For the item 3 above, you might ask, how do I assign a developer-defined role to a user account? There are two ways to do it: (1) using Backendless Console and (2) using the API.

Now that we got the basics out of the way, let me answer your questions:

  1. can those initial security role(android user) be assign or not assign to a user?

The AndroidUser role is assigned automatically by Backendless when the incoming API request uses the Android API Key.

  1. i tried to use security role to create grouping, mainly 2 group of users with different rights but i have no idea how to assign to user based on user type(a column i added in users table).

What we advice is to assign a role to a user account at the time when the user registers with your app. Usually there is a heuristic designating the user as a job creator, dispatcher or admin. Perhaps you have different registrations forms, or using some other type to distinguish them. When a user is being registered, you can inject Cloud Code which will use the API to assign a role to the user account. This way, when the user logs in and starts using the system, the API request sent with the identity of that user will automatically have the role assigned to the user account.

  1. i tried to create tables for grouping purpose(userToGroup, Group). how can i assign user directly to group upon registration? i understand that i need to create custom business rule but how do i identity using a value from a column i added in users table?

Please let me know if the information above answers this question. If not, we will revisit.

  1. how do i access table records and info passed in through API call in custom business rule?

You can use the same SDK we publish for the client apps in Cloud Code/business logic. If your Cloud Code is in Java, then you can use the Androud/Java SDK in there. If the Cloud Code is in JS, you can use the JS SDK.
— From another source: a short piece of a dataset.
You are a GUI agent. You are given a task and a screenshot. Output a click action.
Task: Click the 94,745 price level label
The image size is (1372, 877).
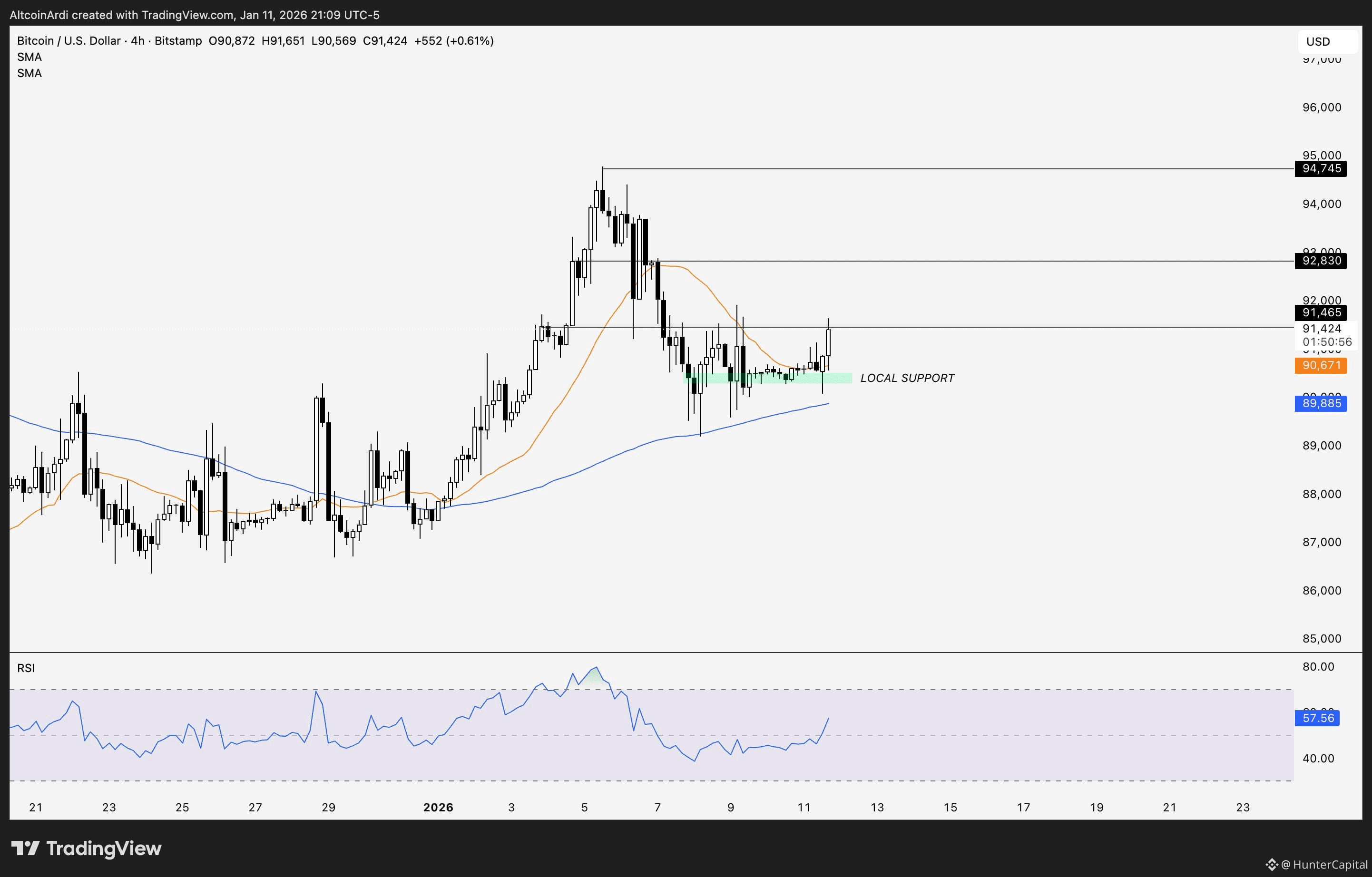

  1. is there any way to setup some kind of batch job?

Yes, use Timers.

I hope this brings some clarity.

Please as any questions you might have. This is an important topic that could get quite confusing.

Regards,
Mark

1 Like

Hi Mark,

Thanks for your reply and your detailed explanation.
i will read up on that.
is there any example/sample project/video/tutorial on the topic of assigning and unassigning role that i can go through?
Also, i’m still a bit confused on where to go to actually key the code? business logic > event handler?
Thanks again for listening to a newbie.

Regards,
Alan

Hi @Alan_Tan

You can see the articles on our blog: https://backendless.com/blog/?category_name=&cn=all&s=User+role
Also, we have video tutorials: https://www.youtube.com/user/Backendless/search?query=user+role
You can find the documentation here: https://backendless.com/docs/rest/users_user_roles.html

Regards,
Inna

1 Like

Hi Alan,

A video showing how to assign roles to users in Backendless console is here:

Assigning roles to users using code must be done in Cloud Code (in an API service or an event handler).

Regards,
Mark

Hi All,
Thanks for all the help!!
I managed to more or less figure out how to go about doing this through a few backendless videos.
Will be posting again once i’m able to assign user role upon registration.